• The problem:
Copy the listing from the line with "Given: Open the preset file document icon" to the line with "pyautogui.click(x=28, y=75)", both included, and omit the pictures.

• Data excerpts:
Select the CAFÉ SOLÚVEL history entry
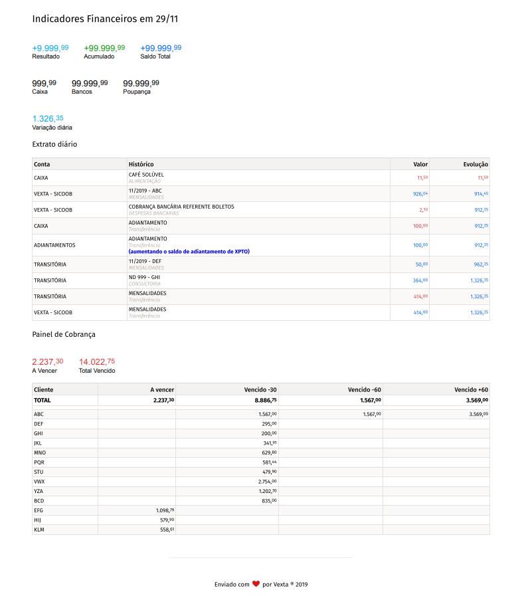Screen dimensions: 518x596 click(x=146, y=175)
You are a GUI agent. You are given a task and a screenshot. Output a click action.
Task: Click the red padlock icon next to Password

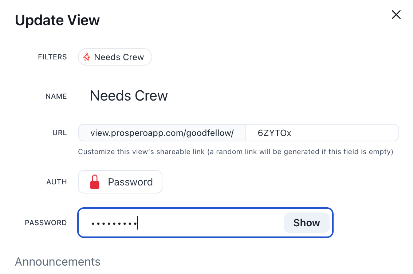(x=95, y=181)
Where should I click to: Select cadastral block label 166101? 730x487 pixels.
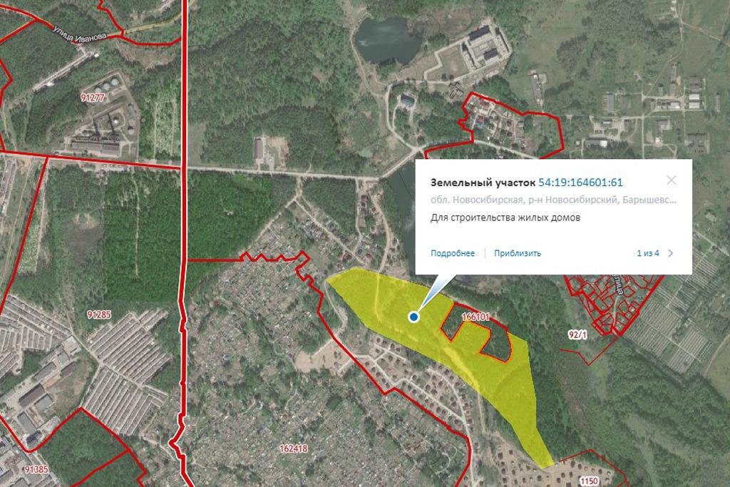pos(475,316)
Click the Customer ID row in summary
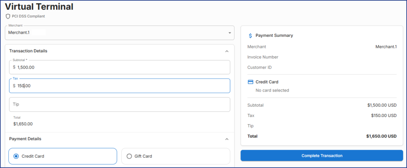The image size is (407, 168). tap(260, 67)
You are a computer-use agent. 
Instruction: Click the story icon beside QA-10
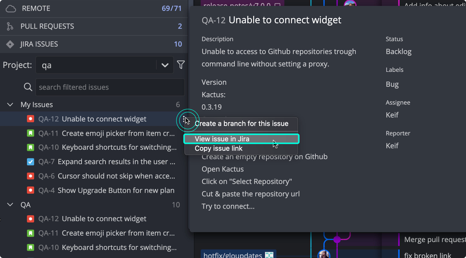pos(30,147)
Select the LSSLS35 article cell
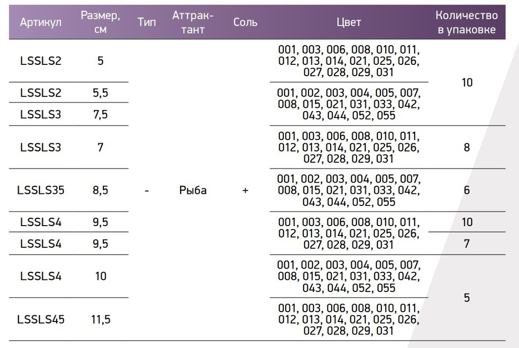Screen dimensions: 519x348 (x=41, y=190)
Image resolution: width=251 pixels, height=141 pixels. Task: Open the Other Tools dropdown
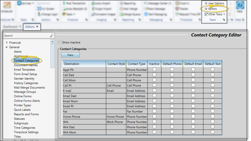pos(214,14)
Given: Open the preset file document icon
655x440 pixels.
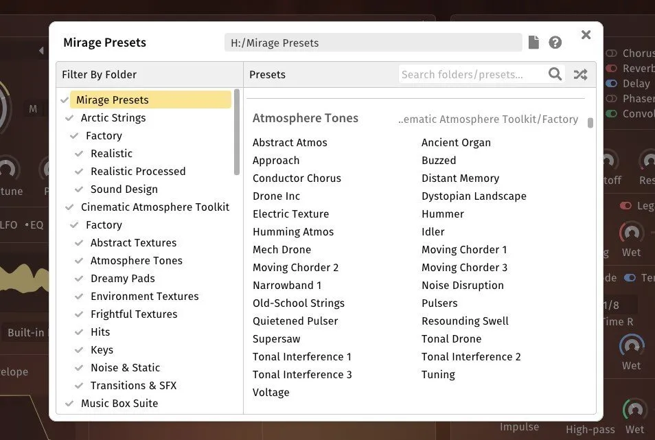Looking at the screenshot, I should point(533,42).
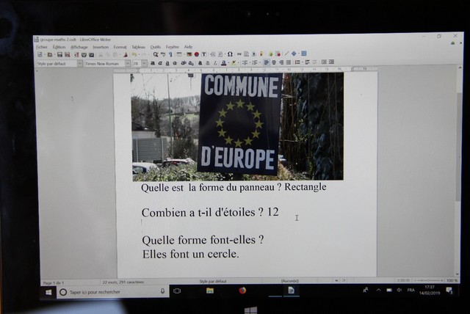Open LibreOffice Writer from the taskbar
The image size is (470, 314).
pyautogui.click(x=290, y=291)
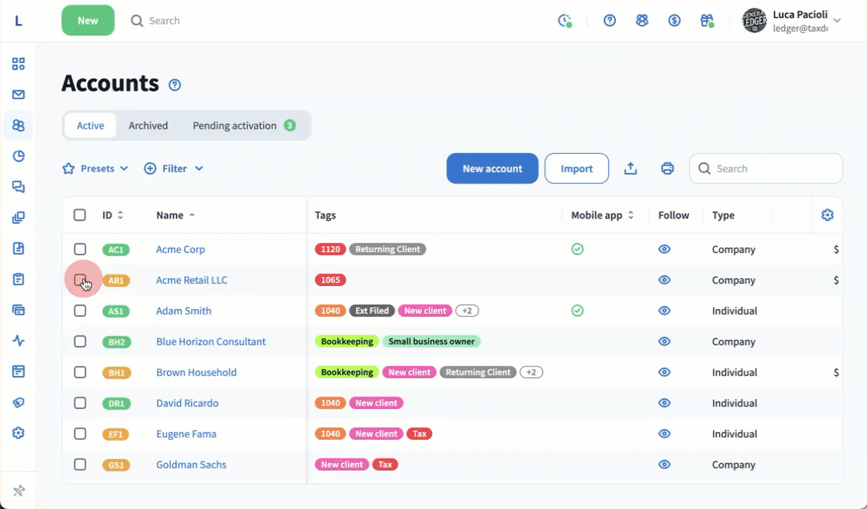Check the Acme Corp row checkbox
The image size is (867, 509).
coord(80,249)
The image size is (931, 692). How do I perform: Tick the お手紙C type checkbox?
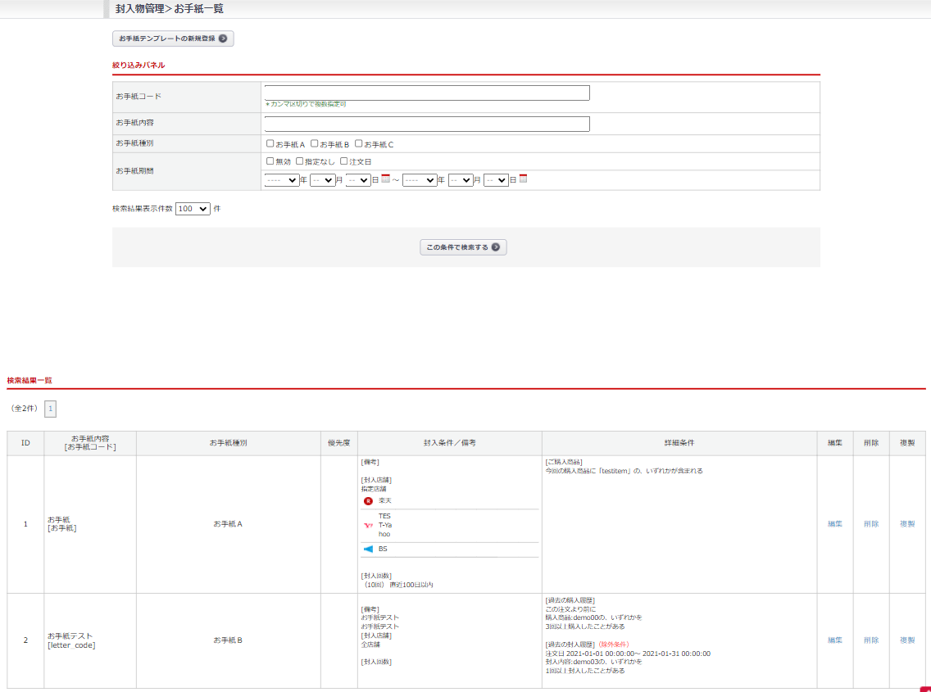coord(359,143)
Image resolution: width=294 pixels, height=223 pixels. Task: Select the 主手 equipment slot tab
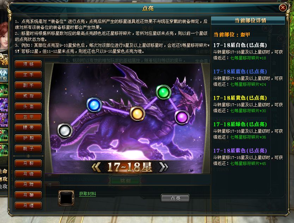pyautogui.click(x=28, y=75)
* * *
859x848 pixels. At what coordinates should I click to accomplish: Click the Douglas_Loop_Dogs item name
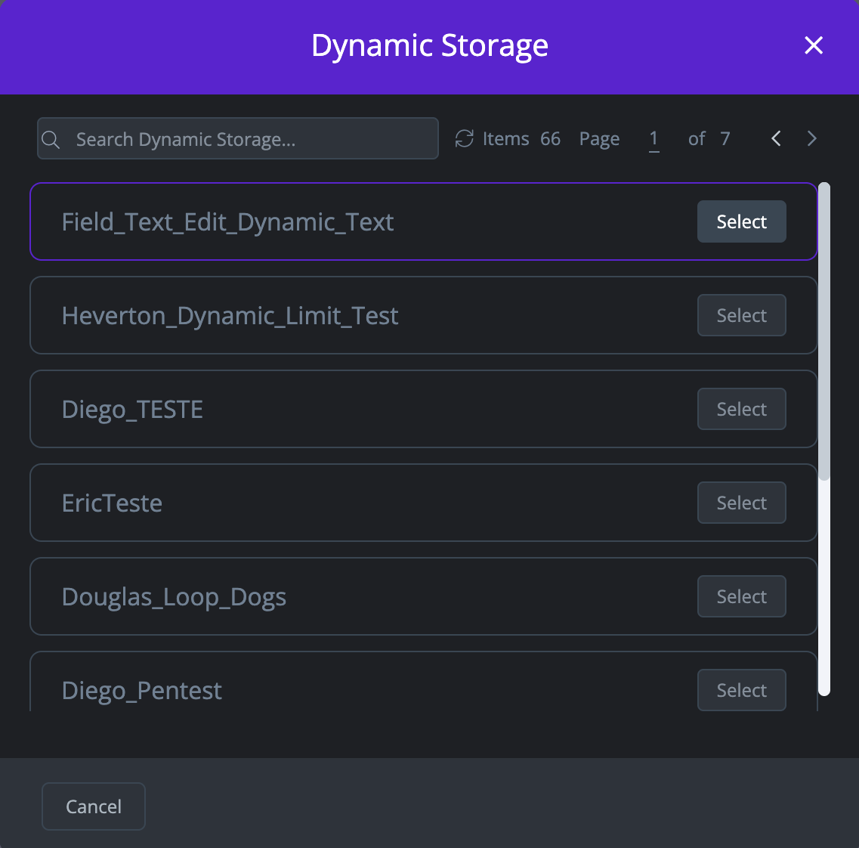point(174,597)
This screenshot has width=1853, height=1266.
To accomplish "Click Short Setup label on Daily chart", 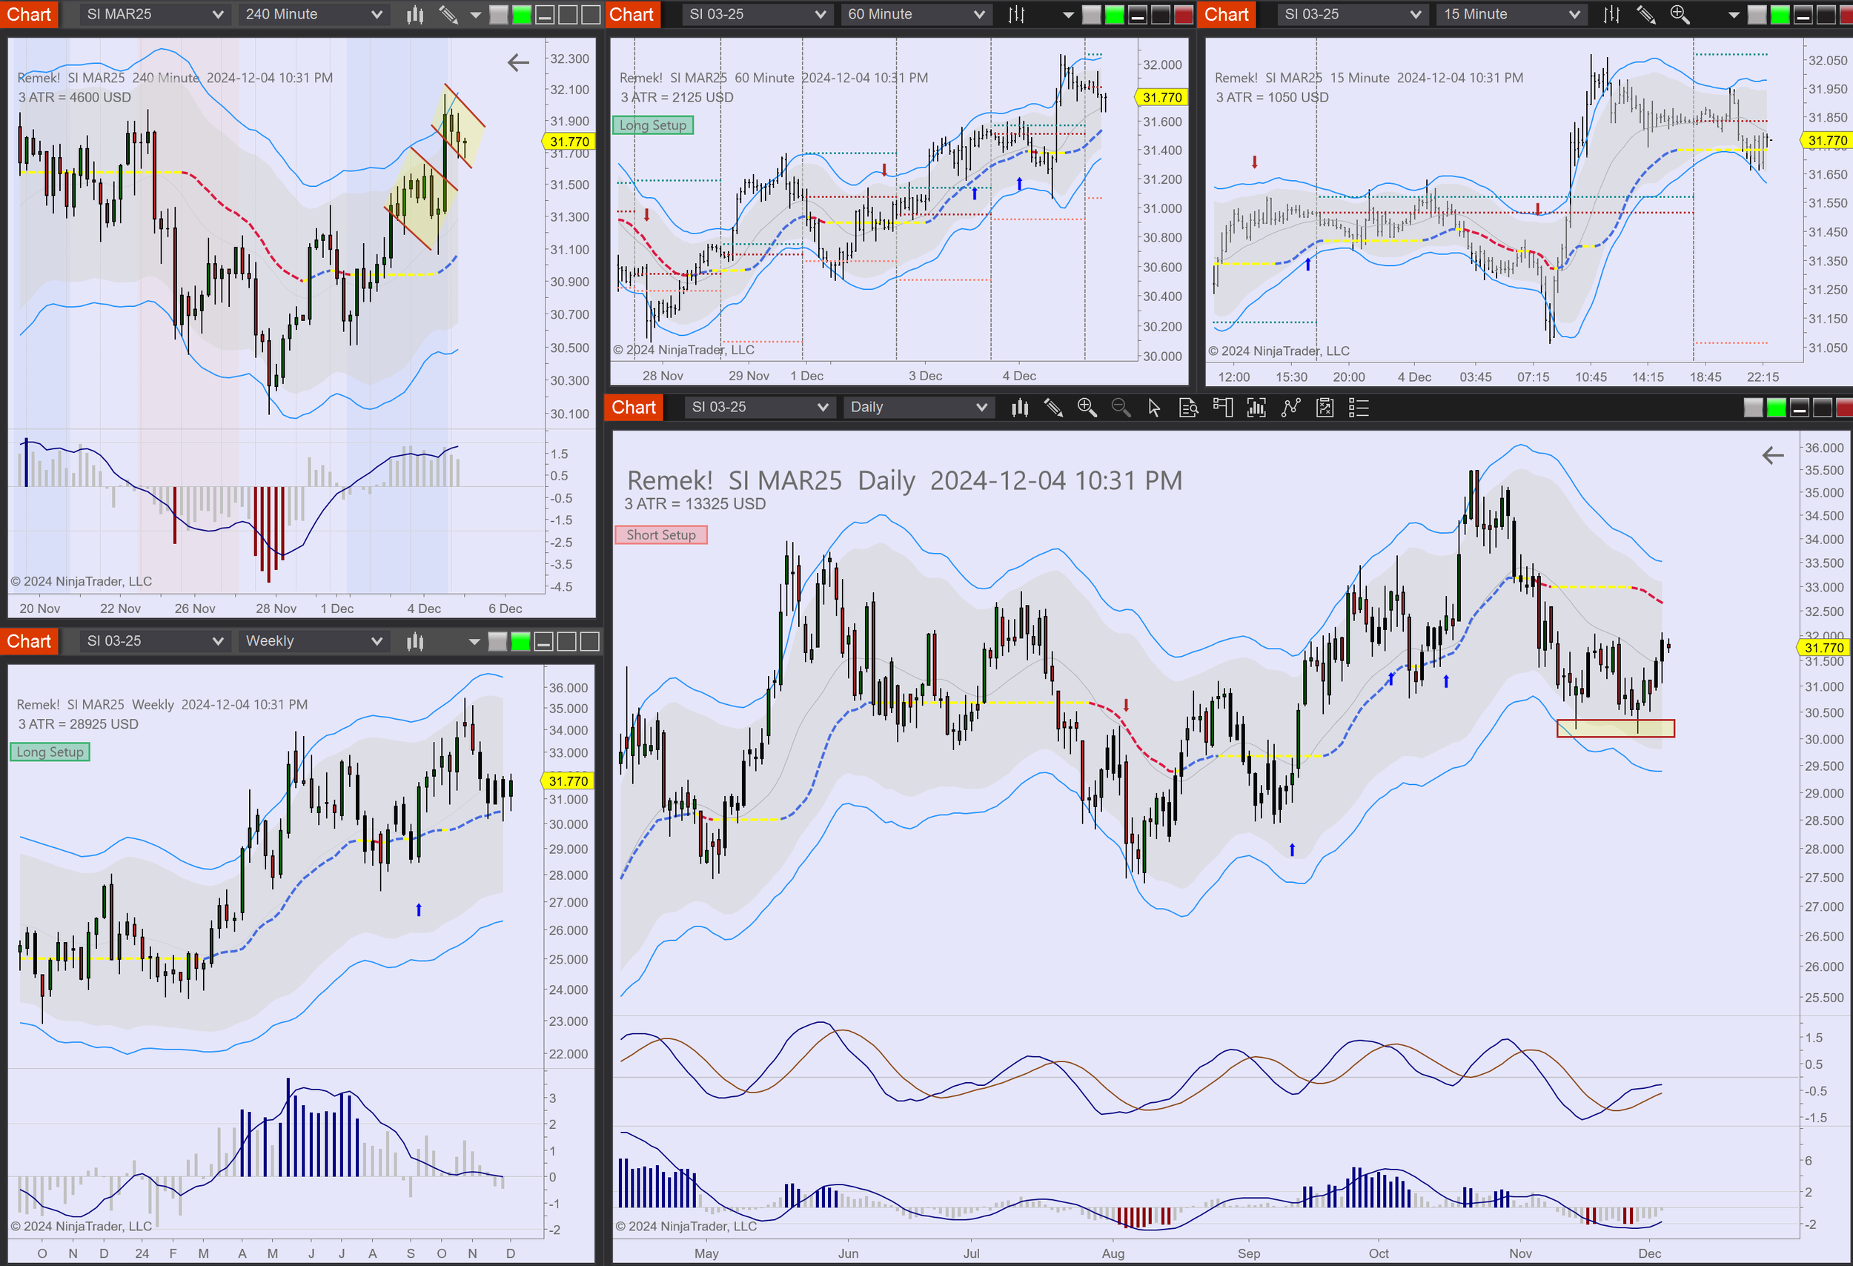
---
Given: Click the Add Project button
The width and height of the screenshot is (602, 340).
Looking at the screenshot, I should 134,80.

• Answer to the task:
Given: Open the preset file document icon
655x440 pixels.
Looking at the screenshot, I should point(533,42).
Open LibreOffice Writer from the taskbar
The image size is (470, 314).
pyautogui.click(x=290, y=291)
Check the Acme Corp row checkbox
The image size is (867, 509).
coord(80,249)
The image size is (931, 692). How do I perform: Tick the お手紙C type checkbox?
coord(359,143)
Image resolution: width=294 pixels, height=223 pixels. Task: Select the 主手 equipment slot tab
pyautogui.click(x=28, y=75)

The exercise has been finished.